PROBLEM DESCRIPTION | Copy all of the data below verbatim, line by line, changing nothing.
....
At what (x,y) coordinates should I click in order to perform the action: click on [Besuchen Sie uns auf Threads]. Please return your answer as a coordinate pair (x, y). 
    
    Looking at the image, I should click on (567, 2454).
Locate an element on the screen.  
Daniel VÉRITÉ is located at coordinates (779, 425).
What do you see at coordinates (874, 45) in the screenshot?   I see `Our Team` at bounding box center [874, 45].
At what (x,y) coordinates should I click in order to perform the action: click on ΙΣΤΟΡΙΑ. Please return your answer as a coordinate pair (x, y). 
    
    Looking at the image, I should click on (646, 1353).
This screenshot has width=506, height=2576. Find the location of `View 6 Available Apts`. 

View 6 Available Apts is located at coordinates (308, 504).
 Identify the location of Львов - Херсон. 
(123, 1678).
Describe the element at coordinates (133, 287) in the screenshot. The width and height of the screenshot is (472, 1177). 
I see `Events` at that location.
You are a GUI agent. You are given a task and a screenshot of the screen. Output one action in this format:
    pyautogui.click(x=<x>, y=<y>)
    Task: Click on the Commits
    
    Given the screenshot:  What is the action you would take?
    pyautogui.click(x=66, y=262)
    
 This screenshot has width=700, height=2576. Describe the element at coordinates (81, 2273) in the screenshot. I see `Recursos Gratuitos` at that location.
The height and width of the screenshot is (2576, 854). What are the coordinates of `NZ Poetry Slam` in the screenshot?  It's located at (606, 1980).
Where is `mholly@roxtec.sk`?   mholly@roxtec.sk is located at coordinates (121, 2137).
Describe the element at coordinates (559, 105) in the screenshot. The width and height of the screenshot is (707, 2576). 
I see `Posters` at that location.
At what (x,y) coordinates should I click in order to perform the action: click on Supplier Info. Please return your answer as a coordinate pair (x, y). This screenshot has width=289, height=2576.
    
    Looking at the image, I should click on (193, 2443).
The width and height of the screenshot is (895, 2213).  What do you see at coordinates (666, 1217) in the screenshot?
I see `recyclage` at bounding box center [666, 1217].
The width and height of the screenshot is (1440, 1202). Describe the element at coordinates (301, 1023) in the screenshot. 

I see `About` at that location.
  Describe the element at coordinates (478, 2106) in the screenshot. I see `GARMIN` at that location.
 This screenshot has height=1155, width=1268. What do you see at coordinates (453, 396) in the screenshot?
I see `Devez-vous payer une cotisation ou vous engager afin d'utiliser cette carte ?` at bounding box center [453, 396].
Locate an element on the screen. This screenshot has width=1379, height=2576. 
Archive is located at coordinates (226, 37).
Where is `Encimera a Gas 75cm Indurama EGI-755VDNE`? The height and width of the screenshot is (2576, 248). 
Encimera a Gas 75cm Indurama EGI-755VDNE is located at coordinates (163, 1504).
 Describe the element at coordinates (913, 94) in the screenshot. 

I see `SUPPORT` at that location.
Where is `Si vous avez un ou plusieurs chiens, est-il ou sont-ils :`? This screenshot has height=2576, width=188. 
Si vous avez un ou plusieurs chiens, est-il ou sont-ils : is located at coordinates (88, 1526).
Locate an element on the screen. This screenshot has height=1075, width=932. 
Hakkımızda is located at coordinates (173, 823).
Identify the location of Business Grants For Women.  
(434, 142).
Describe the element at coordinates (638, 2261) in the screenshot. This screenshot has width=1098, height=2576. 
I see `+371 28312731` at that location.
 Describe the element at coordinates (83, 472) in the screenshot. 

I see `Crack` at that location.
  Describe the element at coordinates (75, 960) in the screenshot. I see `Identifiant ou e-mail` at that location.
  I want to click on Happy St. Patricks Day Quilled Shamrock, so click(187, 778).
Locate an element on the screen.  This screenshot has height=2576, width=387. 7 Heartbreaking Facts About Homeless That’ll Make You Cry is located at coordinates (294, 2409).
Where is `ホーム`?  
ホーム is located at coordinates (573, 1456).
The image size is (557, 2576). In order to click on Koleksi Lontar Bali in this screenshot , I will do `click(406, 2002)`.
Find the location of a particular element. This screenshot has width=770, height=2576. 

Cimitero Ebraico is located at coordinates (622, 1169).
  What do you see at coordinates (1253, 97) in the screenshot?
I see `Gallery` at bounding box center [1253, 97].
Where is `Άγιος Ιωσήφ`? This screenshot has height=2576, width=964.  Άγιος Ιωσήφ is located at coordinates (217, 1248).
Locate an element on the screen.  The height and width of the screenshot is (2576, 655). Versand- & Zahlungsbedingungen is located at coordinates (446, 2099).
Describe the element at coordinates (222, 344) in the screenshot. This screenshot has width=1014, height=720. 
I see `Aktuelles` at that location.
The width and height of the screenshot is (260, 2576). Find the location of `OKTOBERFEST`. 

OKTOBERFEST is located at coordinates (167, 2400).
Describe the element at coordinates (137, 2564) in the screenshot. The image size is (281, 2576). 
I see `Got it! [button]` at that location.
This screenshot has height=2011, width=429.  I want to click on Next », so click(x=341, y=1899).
....
PROBLEM SOLUTION |
At what (x,y) coordinates should I click in order to perform the action: click on [Besuchen Sie uns auf Threads]. Please return your answer as a coordinate pair (x, y). 
    
    Looking at the image, I should click on (567, 2454).
Locate an element on the screen.  
Daniel VÉRITÉ is located at coordinates (779, 425).
What do you see at coordinates (874, 45) in the screenshot?   I see `Our Team` at bounding box center [874, 45].
At what (x,y) coordinates should I click in order to perform the action: click on ΙΣΤΟΡΙΑ. Please return your answer as a coordinate pair (x, y). 
    
    Looking at the image, I should click on (646, 1353).
This screenshot has width=506, height=2576. Find the location of `View 6 Available Apts`. 

View 6 Available Apts is located at coordinates (308, 504).
 Identify the location of Львов - Херсон. 
(123, 1678).
Describe the element at coordinates (133, 287) in the screenshot. The width and height of the screenshot is (472, 1177). 
I see `Events` at that location.
You are a GUI agent. You are given a task and a screenshot of the screen. Output one action in this format:
    pyautogui.click(x=<x>, y=<y>)
    Task: Click on the Commits
    
    Given the screenshot:  What is the action you would take?
    pyautogui.click(x=66, y=262)
    
 This screenshot has width=700, height=2576. Describe the element at coordinates (81, 2273) in the screenshot. I see `Recursos Gratuitos` at that location.
The height and width of the screenshot is (2576, 854). What are the coordinates of `NZ Poetry Slam` in the screenshot?  It's located at (606, 1980).
Where is `mholly@roxtec.sk`?   mholly@roxtec.sk is located at coordinates (121, 2137).
Describe the element at coordinates (559, 105) in the screenshot. The width and height of the screenshot is (707, 2576). 
I see `Posters` at that location.
At what (x,y) coordinates should I click in order to perform the action: click on Supplier Info. Please return your answer as a coordinate pair (x, y). This screenshot has width=289, height=2576.
    
    Looking at the image, I should click on (193, 2443).
The width and height of the screenshot is (895, 2213).  What do you see at coordinates (666, 1217) in the screenshot?
I see `recyclage` at bounding box center [666, 1217].
The width and height of the screenshot is (1440, 1202). Describe the element at coordinates (301, 1023) in the screenshot. 

I see `About` at that location.
  Describe the element at coordinates (478, 2106) in the screenshot. I see `GARMIN` at that location.
 This screenshot has height=1155, width=1268. What do you see at coordinates (453, 396) in the screenshot?
I see `Devez-vous payer une cotisation ou vous engager afin d'utiliser cette carte ?` at bounding box center [453, 396].
Locate an element on the screen. This screenshot has width=1379, height=2576. 
Archive is located at coordinates (226, 37).
Where is `Encimera a Gas 75cm Indurama EGI-755VDNE`? The height and width of the screenshot is (2576, 248). 
Encimera a Gas 75cm Indurama EGI-755VDNE is located at coordinates (163, 1504).
 Describe the element at coordinates (913, 94) in the screenshot. 

I see `SUPPORT` at that location.
Where is `Si vous avez un ou plusieurs chiens, est-il ou sont-ils :`? This screenshot has height=2576, width=188. 
Si vous avez un ou plusieurs chiens, est-il ou sont-ils : is located at coordinates (88, 1526).
Locate an element on the screen. This screenshot has height=1075, width=932. 
Hakkımızda is located at coordinates (173, 823).
Identify the location of Business Grants For Women.  
(434, 142).
Describe the element at coordinates (638, 2261) in the screenshot. This screenshot has width=1098, height=2576. 
I see `+371 28312731` at that location.
 Describe the element at coordinates (83, 472) in the screenshot. 

I see `Crack` at that location.
  Describe the element at coordinates (75, 960) in the screenshot. I see `Identifiant ou e-mail` at that location.
  I want to click on Happy St. Patricks Day Quilled Shamrock, so click(187, 778).
Locate an element on the screen.  This screenshot has height=2576, width=387. 7 Heartbreaking Facts About Homeless That’ll Make You Cry is located at coordinates (294, 2409).
Where is `ホーム`?  
ホーム is located at coordinates (573, 1456).
The image size is (557, 2576). In order to click on Koleksi Lontar Bali in this screenshot , I will do `click(406, 2002)`.
Find the location of a particular element. This screenshot has width=770, height=2576. 

Cimitero Ebraico is located at coordinates (622, 1169).
  What do you see at coordinates (1253, 97) in the screenshot?
I see `Gallery` at bounding box center [1253, 97].
Where is `Άγιος Ιωσήφ`? This screenshot has height=2576, width=964.  Άγιος Ιωσήφ is located at coordinates (217, 1248).
Locate an element on the screen.  The height and width of the screenshot is (2576, 655). Versand- & Zahlungsbedingungen is located at coordinates (446, 2099).
Describe the element at coordinates (222, 344) in the screenshot. This screenshot has width=1014, height=720. 
I see `Aktuelles` at that location.
The width and height of the screenshot is (260, 2576). Find the location of `OKTOBERFEST`. 

OKTOBERFEST is located at coordinates (167, 2400).
Describe the element at coordinates (137, 2564) in the screenshot. The image size is (281, 2576). 
I see `Got it! [button]` at that location.
This screenshot has height=2011, width=429.  I want to click on Next », so click(x=341, y=1899).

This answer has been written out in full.